US 12,292,934 B2
Classifying documents using geometric information
Mahbub Gani, London (GB)
Assigned to Sage Global Services Limited, Newcastle (GB)
Filed by Sage Global Services Limited, Newcastle Upon Tyne (GB)
Filed on Sep. 7, 2022, as Appl. No. 17/939,809.
Prior Publication US 2024/0078270 A1, Mar. 7, 2024
Int. Cl. G06F 16/906 (2019.01); G06F 16/93 (2019.01); G06V 30/414 (2022.01); G06V 30/418 (2022.01)
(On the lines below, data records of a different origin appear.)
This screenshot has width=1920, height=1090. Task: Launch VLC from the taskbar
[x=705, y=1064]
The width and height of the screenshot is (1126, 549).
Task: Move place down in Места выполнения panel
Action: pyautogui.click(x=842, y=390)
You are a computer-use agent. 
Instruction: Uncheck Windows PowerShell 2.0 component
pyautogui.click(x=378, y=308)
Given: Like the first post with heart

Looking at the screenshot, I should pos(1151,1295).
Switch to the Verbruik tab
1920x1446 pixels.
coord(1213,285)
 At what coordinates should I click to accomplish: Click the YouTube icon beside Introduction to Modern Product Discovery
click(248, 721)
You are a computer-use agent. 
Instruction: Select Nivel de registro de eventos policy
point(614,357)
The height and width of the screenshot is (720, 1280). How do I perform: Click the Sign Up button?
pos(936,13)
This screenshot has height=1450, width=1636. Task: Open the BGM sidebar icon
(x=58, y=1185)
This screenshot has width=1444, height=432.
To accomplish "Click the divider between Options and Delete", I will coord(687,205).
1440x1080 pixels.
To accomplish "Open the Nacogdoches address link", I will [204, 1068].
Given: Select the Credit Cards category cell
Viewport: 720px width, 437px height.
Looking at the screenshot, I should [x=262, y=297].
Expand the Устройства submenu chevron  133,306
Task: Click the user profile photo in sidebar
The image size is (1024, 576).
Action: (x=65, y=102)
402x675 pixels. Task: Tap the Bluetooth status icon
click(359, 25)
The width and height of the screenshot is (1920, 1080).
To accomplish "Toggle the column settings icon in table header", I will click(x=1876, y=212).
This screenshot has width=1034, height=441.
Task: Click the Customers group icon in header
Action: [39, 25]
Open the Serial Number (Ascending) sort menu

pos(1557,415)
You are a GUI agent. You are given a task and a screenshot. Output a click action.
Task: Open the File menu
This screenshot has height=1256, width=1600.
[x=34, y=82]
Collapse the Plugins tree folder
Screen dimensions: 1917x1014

CPC G06F 16/906 (2019.01) [G06F 16/93 (2019.01); G06V 30/414 (2022.01); G06V 30/418 (2022.01)] 27 Claims
OG exemplary drawing
 
1. A computer-implemented method for classifying a document, comprising:
receiving a plurality of reference documents;
at a hardware processing device, for each of the reference documents:
automatically identifying a plurality of bounding boxes, each surrounding a block of content within the reference document; and
automatically identifying a subset of the bounding boxes for each reference document as representing noise;
at the hardware processing device, generating a feature vector for each of the reference documents based on the bounding boxes identified in the reference document that are not included in the identified subset representing noise;
storing the generated feature vectors at a storage device;
receiving a target document for classification;
at the hardware processing device:
automatically identifying a plurality of bounding boxes for the target document, each surrounding a block of content within the target document;
automatically identifying a subset of the bounding boxes for the target document as representing noise;
generating a feature vector based on the bounding boxes identified in the target document that are not included in the identified subset representing noise;
comparing the feature vector for the target document with the feature vectors for the reference documents, to determine which reference document feature vector is most closely aligned with the target document feature vector; and
classifying the target document based on the comparing step; and
at an output device, outputting results of the classifying step.